***** SUPPLIED RECORDS *****

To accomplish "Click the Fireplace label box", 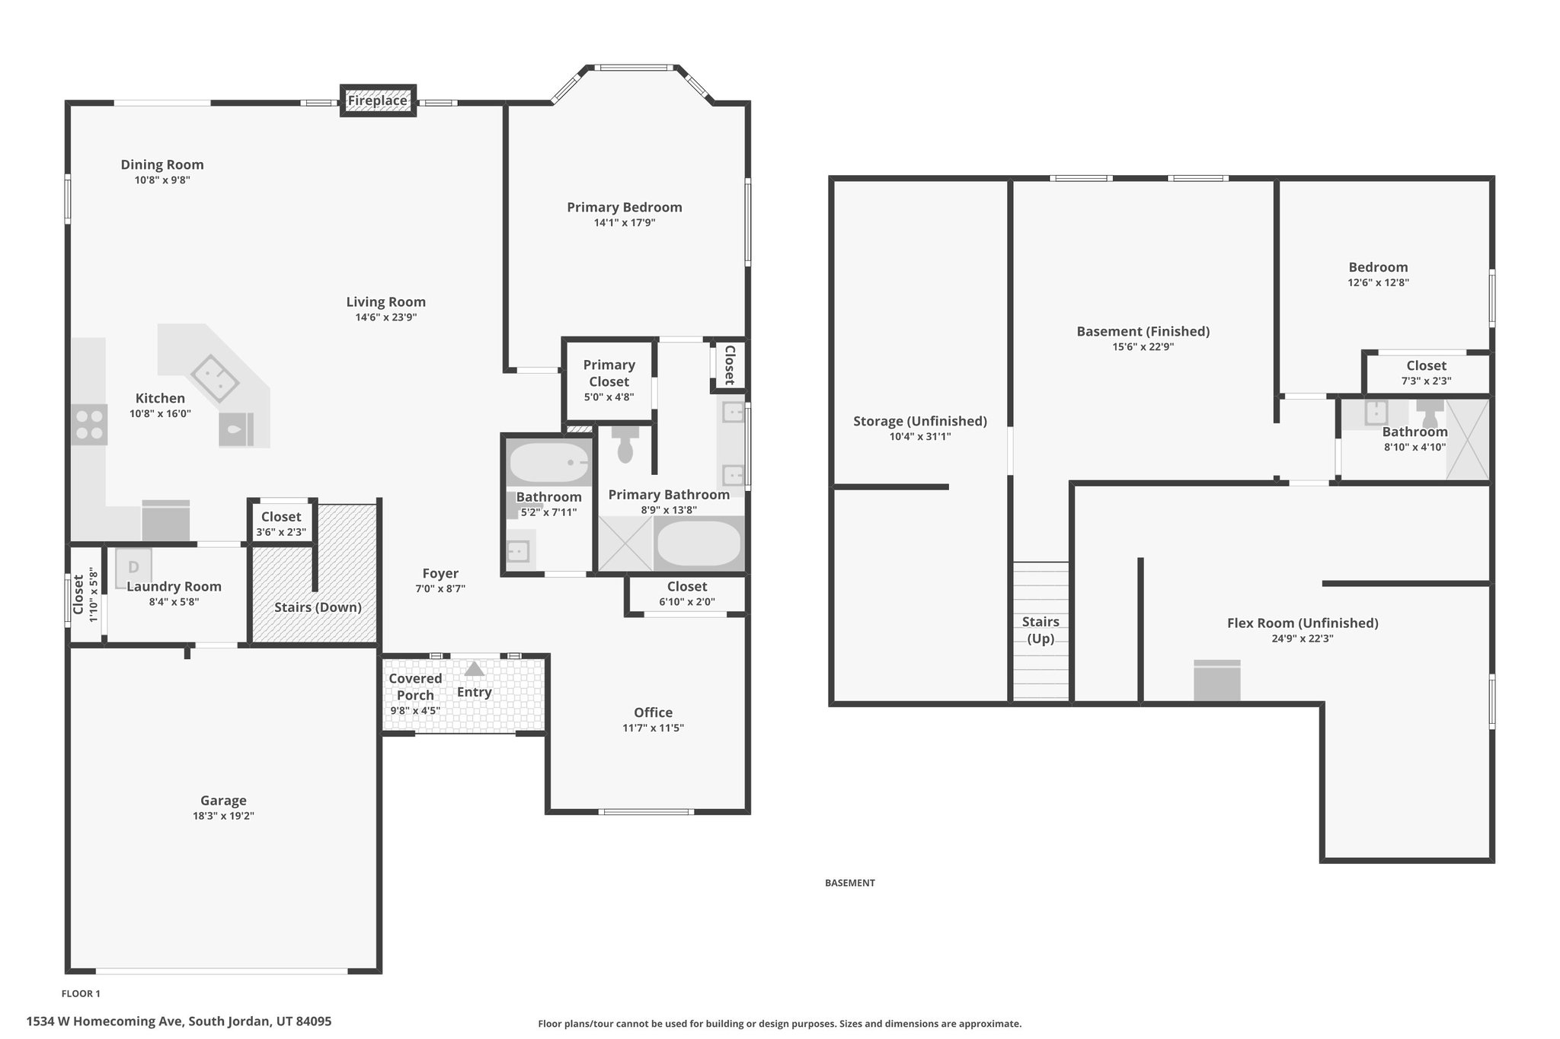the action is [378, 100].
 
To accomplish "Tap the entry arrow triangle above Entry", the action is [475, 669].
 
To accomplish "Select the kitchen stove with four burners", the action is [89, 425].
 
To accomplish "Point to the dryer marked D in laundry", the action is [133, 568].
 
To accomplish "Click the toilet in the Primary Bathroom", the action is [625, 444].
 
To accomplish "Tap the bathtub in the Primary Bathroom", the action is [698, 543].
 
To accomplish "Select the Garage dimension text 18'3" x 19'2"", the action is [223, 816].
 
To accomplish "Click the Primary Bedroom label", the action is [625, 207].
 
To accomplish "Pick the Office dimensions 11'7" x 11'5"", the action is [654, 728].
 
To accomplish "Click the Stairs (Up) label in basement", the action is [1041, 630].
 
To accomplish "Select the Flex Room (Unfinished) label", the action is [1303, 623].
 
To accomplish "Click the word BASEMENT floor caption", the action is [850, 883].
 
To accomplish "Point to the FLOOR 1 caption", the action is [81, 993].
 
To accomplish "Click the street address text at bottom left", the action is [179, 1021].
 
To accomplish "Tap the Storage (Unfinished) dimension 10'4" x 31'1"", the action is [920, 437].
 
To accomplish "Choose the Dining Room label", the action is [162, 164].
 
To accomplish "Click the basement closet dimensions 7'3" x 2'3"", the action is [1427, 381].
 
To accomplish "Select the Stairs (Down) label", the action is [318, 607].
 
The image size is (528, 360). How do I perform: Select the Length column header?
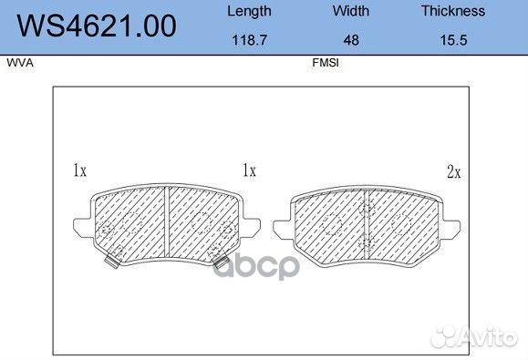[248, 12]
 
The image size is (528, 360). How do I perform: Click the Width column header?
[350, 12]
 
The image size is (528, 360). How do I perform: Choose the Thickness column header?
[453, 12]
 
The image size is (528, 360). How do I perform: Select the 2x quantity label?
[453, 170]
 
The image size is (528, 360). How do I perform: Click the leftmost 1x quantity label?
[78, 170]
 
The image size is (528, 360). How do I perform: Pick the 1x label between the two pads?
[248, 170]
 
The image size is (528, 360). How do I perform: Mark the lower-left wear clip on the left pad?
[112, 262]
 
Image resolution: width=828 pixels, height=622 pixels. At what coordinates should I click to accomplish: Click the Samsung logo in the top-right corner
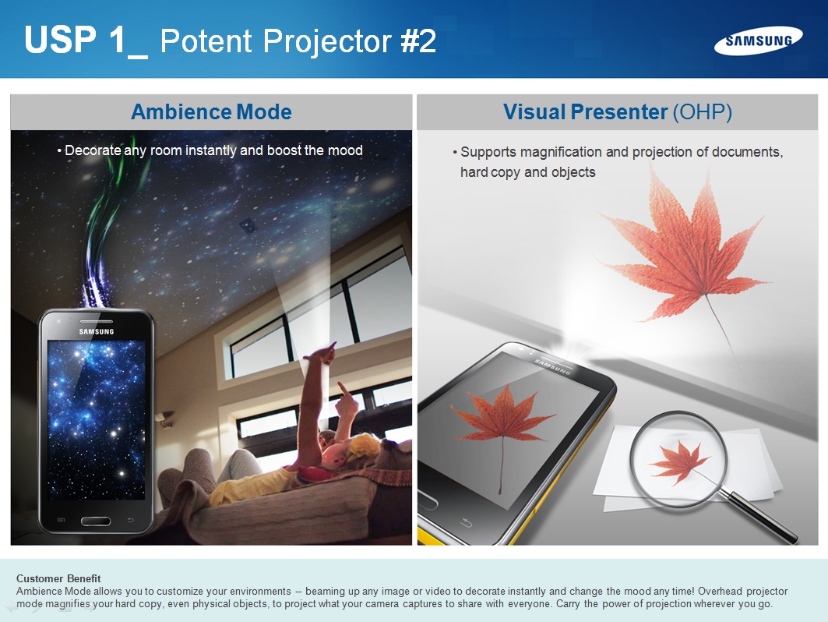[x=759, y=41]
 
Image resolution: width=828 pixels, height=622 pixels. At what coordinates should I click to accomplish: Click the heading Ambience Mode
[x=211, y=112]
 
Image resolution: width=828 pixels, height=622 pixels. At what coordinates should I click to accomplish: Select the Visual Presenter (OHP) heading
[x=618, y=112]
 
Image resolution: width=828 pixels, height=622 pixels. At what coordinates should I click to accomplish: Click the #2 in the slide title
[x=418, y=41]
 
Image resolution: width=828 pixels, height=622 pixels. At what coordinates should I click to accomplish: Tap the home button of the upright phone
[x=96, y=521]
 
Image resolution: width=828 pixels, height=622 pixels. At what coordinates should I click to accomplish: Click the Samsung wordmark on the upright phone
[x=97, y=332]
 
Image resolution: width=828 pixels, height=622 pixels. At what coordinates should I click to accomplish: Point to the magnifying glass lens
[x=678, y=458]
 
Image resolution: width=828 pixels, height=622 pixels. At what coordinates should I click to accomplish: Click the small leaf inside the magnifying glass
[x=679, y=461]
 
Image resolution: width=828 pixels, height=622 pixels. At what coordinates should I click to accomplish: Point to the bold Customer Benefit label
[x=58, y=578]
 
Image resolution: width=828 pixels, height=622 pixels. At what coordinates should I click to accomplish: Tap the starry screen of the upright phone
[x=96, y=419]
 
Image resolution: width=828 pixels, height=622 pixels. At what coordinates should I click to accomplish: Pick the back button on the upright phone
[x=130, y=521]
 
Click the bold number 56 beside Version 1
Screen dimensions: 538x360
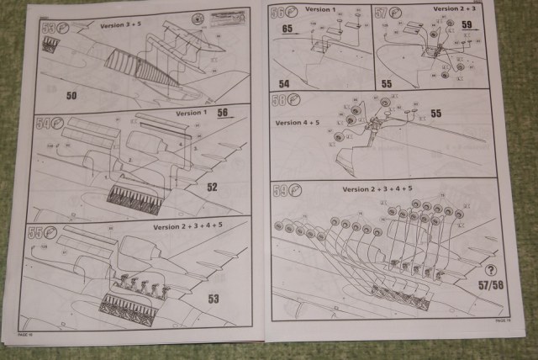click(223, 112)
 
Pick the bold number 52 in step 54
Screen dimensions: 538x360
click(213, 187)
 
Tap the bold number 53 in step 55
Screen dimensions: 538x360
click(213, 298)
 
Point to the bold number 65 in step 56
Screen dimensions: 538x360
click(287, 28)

*****
***** SUPPLIED RECORDS *****

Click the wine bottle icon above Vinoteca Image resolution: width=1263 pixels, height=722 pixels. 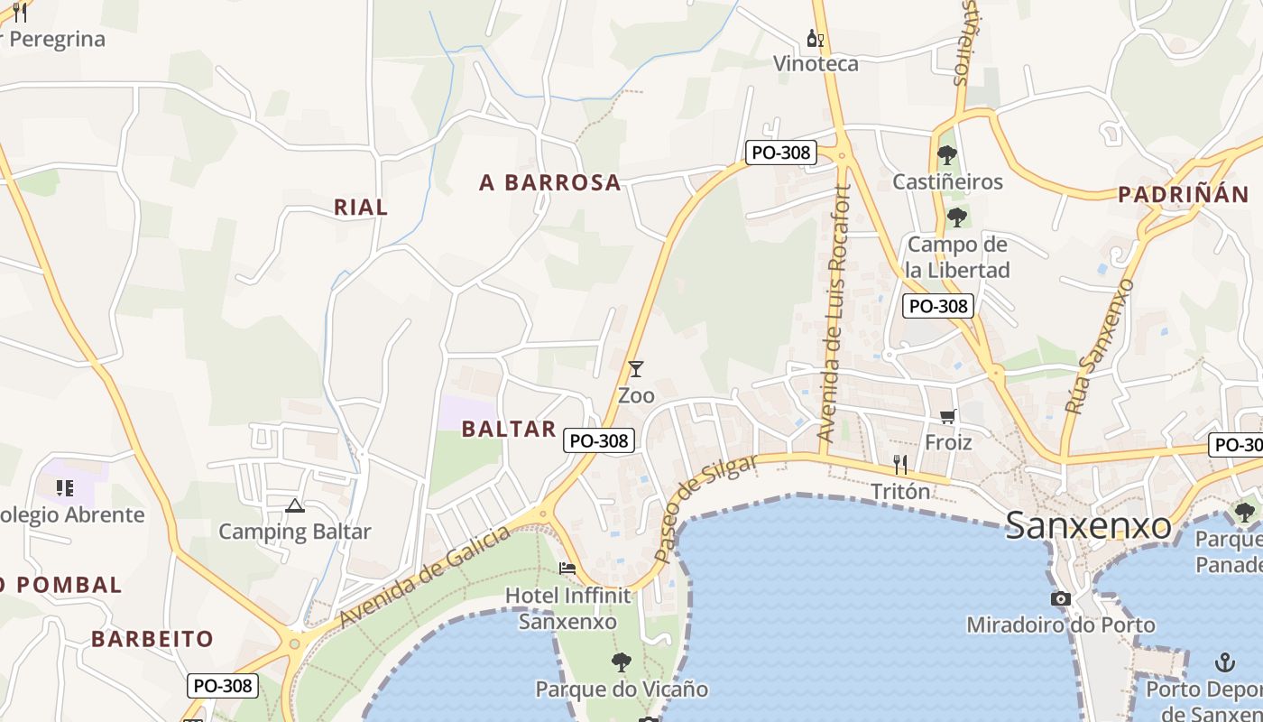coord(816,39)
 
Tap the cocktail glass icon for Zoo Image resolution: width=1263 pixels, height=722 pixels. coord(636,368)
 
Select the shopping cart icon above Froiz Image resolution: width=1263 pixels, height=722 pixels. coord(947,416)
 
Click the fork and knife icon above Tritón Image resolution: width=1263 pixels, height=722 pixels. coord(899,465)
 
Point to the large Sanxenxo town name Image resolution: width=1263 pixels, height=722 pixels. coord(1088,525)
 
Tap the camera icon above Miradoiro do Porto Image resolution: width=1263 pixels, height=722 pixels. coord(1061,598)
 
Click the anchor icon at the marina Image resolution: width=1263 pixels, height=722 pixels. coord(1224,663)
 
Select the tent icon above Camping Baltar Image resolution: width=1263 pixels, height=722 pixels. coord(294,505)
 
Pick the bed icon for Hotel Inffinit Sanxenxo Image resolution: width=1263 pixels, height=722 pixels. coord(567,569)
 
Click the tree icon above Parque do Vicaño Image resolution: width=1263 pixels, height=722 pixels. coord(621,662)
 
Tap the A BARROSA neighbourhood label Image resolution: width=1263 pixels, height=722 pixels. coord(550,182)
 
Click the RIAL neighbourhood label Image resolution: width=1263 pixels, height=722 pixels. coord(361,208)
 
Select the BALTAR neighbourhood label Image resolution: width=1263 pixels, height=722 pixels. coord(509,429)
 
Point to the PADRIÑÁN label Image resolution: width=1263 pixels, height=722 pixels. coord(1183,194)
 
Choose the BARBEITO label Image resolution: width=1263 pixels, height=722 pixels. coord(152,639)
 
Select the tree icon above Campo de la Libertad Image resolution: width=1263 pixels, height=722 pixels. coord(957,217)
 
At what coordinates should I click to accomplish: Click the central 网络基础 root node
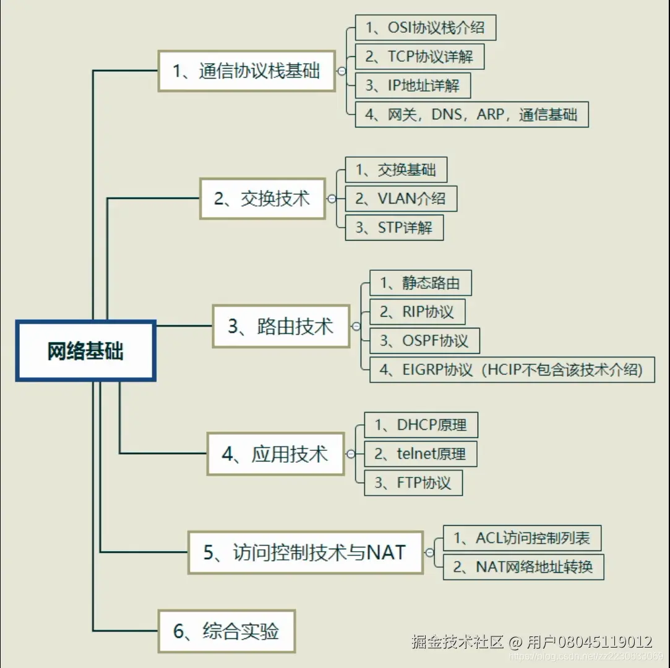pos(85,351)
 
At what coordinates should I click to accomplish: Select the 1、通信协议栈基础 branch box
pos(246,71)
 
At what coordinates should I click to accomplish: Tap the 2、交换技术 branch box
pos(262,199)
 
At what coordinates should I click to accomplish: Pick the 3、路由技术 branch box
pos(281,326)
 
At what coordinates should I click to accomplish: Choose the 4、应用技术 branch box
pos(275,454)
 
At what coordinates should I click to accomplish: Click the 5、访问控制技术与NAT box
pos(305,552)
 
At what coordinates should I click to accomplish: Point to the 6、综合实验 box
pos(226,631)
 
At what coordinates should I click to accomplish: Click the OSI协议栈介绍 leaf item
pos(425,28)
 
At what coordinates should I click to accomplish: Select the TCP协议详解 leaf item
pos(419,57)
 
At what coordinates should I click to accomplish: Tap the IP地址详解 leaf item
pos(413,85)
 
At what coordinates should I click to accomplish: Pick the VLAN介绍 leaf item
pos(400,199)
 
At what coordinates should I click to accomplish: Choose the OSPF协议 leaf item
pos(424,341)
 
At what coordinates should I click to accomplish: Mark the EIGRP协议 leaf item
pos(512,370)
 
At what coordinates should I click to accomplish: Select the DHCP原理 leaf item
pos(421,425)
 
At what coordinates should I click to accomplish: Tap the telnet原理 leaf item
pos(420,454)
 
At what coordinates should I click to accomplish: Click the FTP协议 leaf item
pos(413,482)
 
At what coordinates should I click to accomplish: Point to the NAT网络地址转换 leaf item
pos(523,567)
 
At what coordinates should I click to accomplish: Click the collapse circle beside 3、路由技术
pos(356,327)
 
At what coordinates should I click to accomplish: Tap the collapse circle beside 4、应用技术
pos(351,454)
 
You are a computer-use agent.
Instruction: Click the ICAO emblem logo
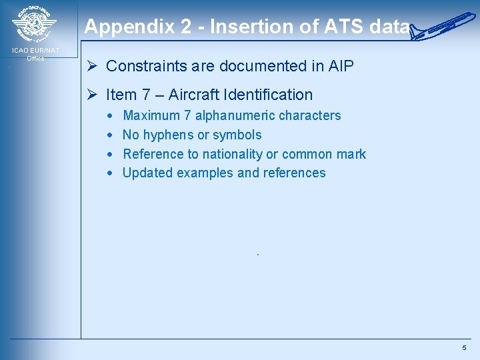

*****

WHAT THIS TASK INVOLVES
Rename "neighbourhood" to "district" in the items between the lines holding "Tap the camera" and "Choose the BARBEITO", inclusive, and give back only those lines with nothing else altered.

ANSWER TO THE TASK
Tap the camera icon above Miradoiro do Porto Image resolution: width=1263 pixels, height=722 pixels. coord(1061,598)
 
Click the anchor icon at the marina Image resolution: width=1263 pixels, height=722 pixels. coord(1224,663)
 
Select the tent icon above Camping Baltar Image resolution: width=1263 pixels, height=722 pixels. coord(294,505)
 
Pick the bed icon for Hotel Inffinit Sanxenxo Image resolution: width=1263 pixels, height=722 pixels. coord(567,569)
 
Click the tree icon above Parque do Vicaño Image resolution: width=1263 pixels, height=722 pixels. coord(621,662)
 
Tap the A BARROSA district label Image resolution: width=1263 pixels, height=722 pixels. coord(550,182)
 
Click the RIAL district label Image resolution: width=1263 pixels, height=722 pixels. coord(361,208)
 
Select the BALTAR district label Image resolution: width=1263 pixels, height=722 pixels. coord(509,429)
 
Point to the PADRIÑÁN label Image resolution: width=1263 pixels, height=722 pixels. coord(1183,194)
 
Choose the BARBEITO label Image resolution: width=1263 pixels, height=722 pixels. coord(152,639)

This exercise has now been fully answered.